2. Current problems: start with ignorance
After this marvellous learning experience, you might expect that the big G would learn from its mistakes and get more things right second time around. No such luck: Google App Engine was a stillbirth; plagued by very similar problem as Android. Most specifically, significant portion of what SHOULD be available (given their implied goal of supporting all JDK5 pieces applicable to the context) was -- and mostly still is -- missing. And decisions again seem arbitrary and inconsistent; but probably made by different bunch of junior developers.
My specific case in point (or pet peeve) is the lack of Stax API on GAE (it is missing from white-list, which is needed to load anything within "javax." packages). It seems clear that this was mostly due to good old ignorance -- they just didn't have enough expertise in-house to cover all necessary aspects of JDK. Hey, that happens: maybe they have no XML expertise within the team; or whoever had some knowledge was busy farting around doing something else. Who knows? Should be easy to fix, whatever gave.

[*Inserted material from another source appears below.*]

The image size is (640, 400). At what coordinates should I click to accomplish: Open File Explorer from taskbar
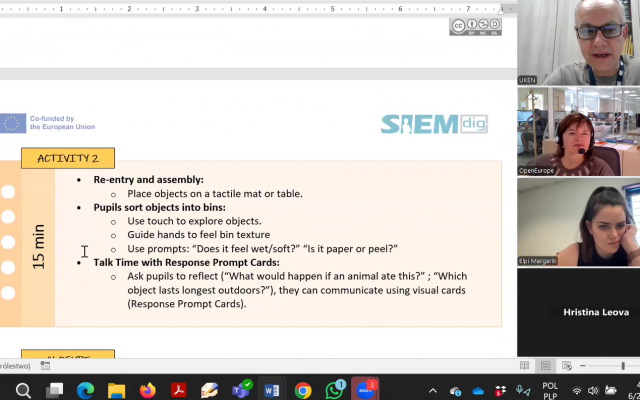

3. From ignorance to excuses
Ok: omission due to ignorance would be easily solved. Just add "javax.xml.stream" on the white list, and be done with that. After all, what could possibly be problematic with an API package? (we are not talking about bundling an implementation here)
But this is where things get downright comical: almost all "explanations" center around the strawman argument of "there must be some security-related issue here". I may be unfair here -- it is possible that all people peddling this excuse are non-Googlians (if so, my apologies to GAE team). But this is just very ridiculous (dare I say, retarded?) argument, because:
- Being but an API package, there is no functionality that could possibly have security implications (yes, l know exactly what is within those few classes -- the only actual code is for implementation discover, which was copied from SAX), and
- If there are problems with implementations of the API (which should be irrelevant, but humor me here), same problems would affect already included and sanctioned packages (SAX, DOM, JAXP, bundled Xerces implementation of the same)
Perhaps even worse, these "explanations" are served by people who seem to have little idea about package in question. I could as well ask about regular expression or image processing packages it seems.
4. Misery loves company
About the only silver lining here (beyond my not having to work on GAE...) is that there are other packages that got similarly hosed (I think JAXB may be one of those; and many open source libraries are affected indirectly, including popular packages like XStream). So hopefully there is little bit more pressure in fixing these flaws within GAE.
But I so hope that other big companies would consider implementing sand-boxed "cloudy" Java environments. Too bad competitors like Microsoft and Amazon tend to focus on other approaches: both doing "their own things", although those being very different from each other (Microsoft with their proprietary technology; Amazon focusing on offering low-level platform (EC2) and simple services (S3, SQS, SWF -- simple storage, queue, workflow service -- etc), but not managed runtime execution service.